I feel "invaded" - he wanted to meet for dinner - i siad no as i wanted to hit home the point that i cant really do these 4 hour notice meetings. I think i am not that into him.....but am sick of being alone.

 

What can I do? Should I stick with the original meeting and see how I feel after?

Posted

You are SOOOOO not into this guy. Really. You hardly know him and he is already really bugging you.

 

Please, find a way to be happy by yourself. How can you spend time with someone you feel "invaded" by and think that is better than being alone? I would 100X rather be alone than hang out with someone how annoyed me so much.

 

If you really liked this guy, you would be EXCITED to see him. Not annoyed. Not invaded. Trust your instincts.

Posted

There is no "timeline" for when you need to have sex. Don't rush yourself. If the guys are pushing you, maybe you're dating the wrong guys. Why not look for someone who shares your values about sex, who wants to go slower, and who has a similar level of experience?

  • Author
Posted

Truth is there are not many people out there with the limited experience i have, the teenagers of this country start having sex at 12....by 18 they are good at it. i have had sex a few times only and i didnt like it.

 

I have spoken to this guy and he hasnt mentioned sex lately. The issue is that I cannot progress properly with any relationship as when sex comes up ( it always does) I back off. Men then back off. Its a bonding experience I havnt experienced and i need to.

 

AS for this guy - I am playing my usual tricks and he has said he is sick of chacing and getting nothing back.
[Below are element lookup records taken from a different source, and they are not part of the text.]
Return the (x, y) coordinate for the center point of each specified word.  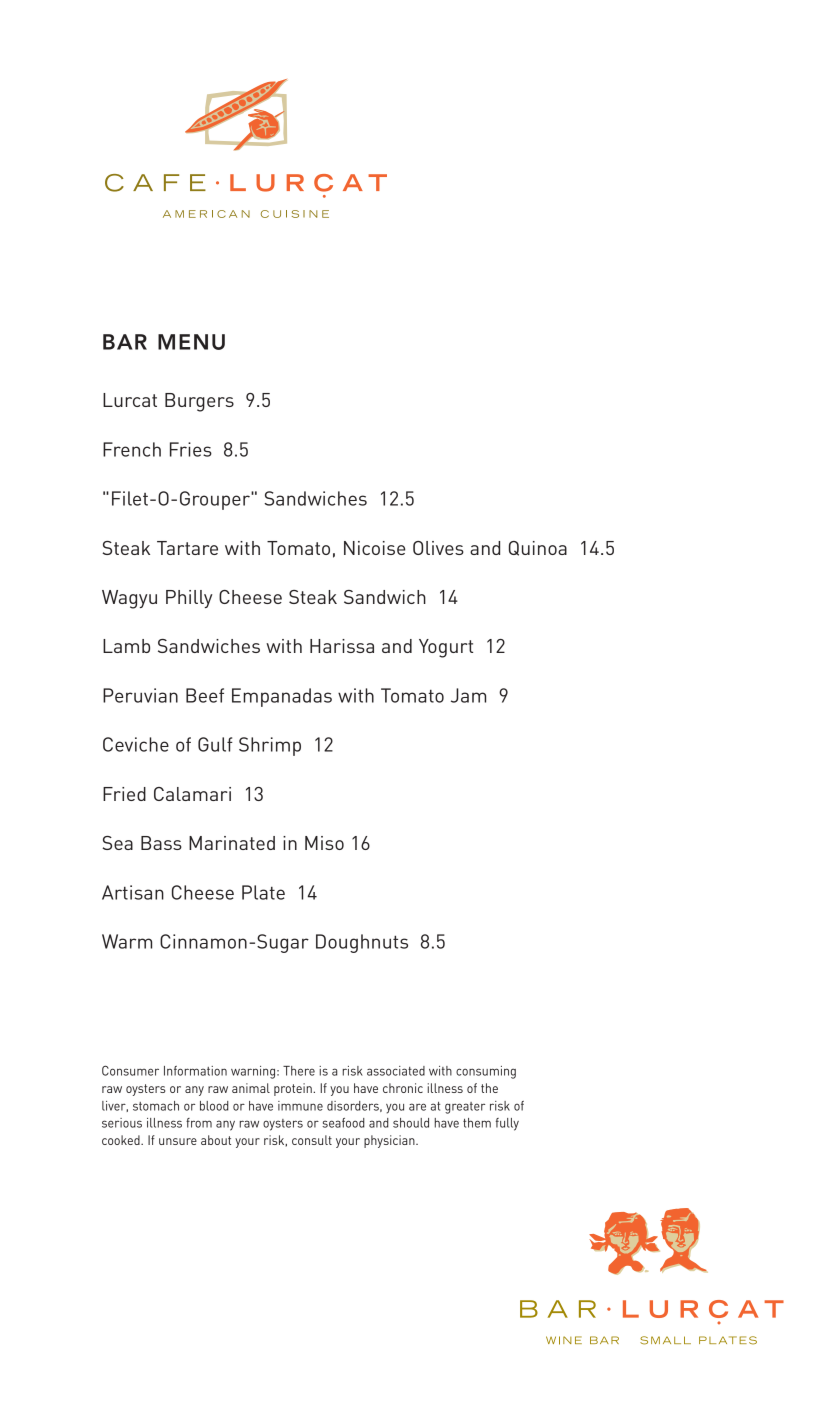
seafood (343, 1123)
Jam (468, 695)
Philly (189, 599)
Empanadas (282, 697)
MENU (191, 342)
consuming (486, 1072)
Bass (161, 843)
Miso (324, 843)
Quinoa (538, 548)
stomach (156, 1106)
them (477, 1123)
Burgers (199, 402)
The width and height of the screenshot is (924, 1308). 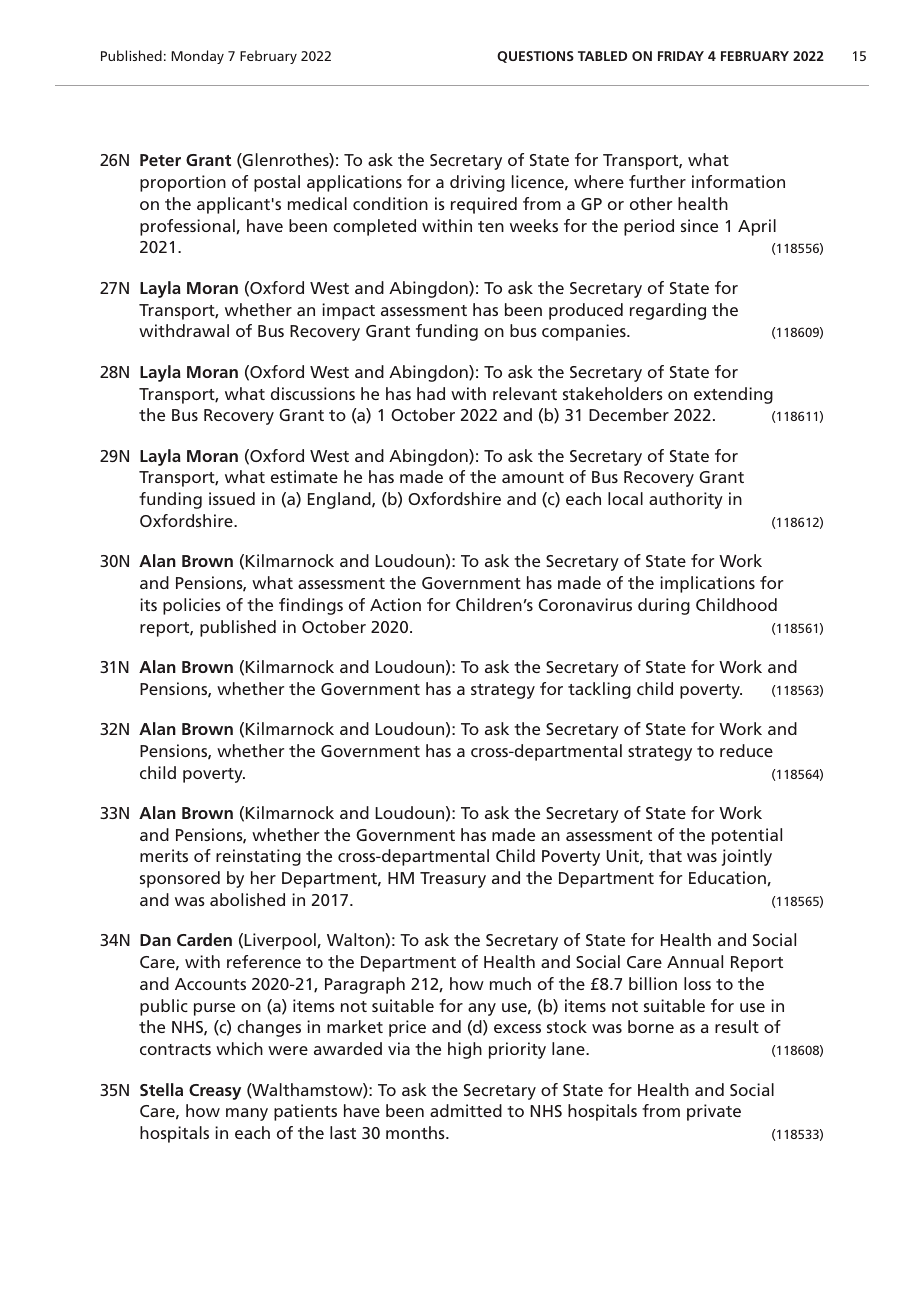 I want to click on Monday, so click(x=197, y=57).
He is actually a nice humble guy and I am acting like the dodgy man.

 

I havnt had proper relationships, and now i cant adjust. Not just the sex, the contact, the contunity of it. I always feel invaded and set in my ways.

 

I think the fault is with me. I am not used to relationships as I havnt had any real ones, more sexual ones and now one is looming i am ruining it before its started.

  • 2 weeks later...
  • Author
Posted

as per usual i didnt listen to you guys - prefering to make my own mistake. I met him. I guess I wanted something to work after so much inactivity.

 

As usual I got drunk. I dont normally drink. I do it when i am feeling nervous want to react. It tasted awful. I carried on drinking thinking i would get a nice buzz. It didnt happen. It helped me to "relax". Ended up in a hotel.

 

I couldnt go through with it, even when drunk.

 

My gut reaction was right. I didnt like him enough. I think i wanted to do what i think the whole world is doing - "settle" and get comfortable with a man - doing normal things - eating out, watching movies, sex. Thing is this isnt normal for me because i dont have sex.

 

He didnt push it. He left - i stayed and vomitted a few times.

 

Felt awful and disgusted with myself after.

 

For days.

 

He did call - but i am not interested even though he is nice. I dont fancy him anymore. not sure if i ever did.

 

someone explain why i do this?

Posted
as per usual i didnt listen to you guys - prefering to make my own mistake. I met him. I guess I wanted something to work after so much inactivity.

 

As usual I got drunk. I dont normally drink. I do it when i am feeling nervous want to react. It tasted awful. I carried on drinking thinking i would get a nice buzz. It didnt happen. It helped me to "relax". Ended up in a hotel.

 

I couldnt go through with it, even when drunk.

 

My gut reaction was right. I didnt like him enough. I think i wanted to do what i think the whole world is doing - "settle" and get comfortable with a man - doing normal things - eating out, watching movies, sex. Thing is this isnt normal for me because i dont have sex.

 

He didnt push it. He left - i stayed and vomitted a few times.

 

Felt awful and disgusted with myself after.

 

For days.

 

He did call - but i am not interested even though he is nice. I dont fancy him anymore. not sure if i ever did.

 

someone explain why i do this?

 

You are so very unhappy with yourself because you are letting societal norms and expectations be your guide in life rather than letting your own instincts and desires carry you through the day.

 

Find yourself and respect your own dreams for your life.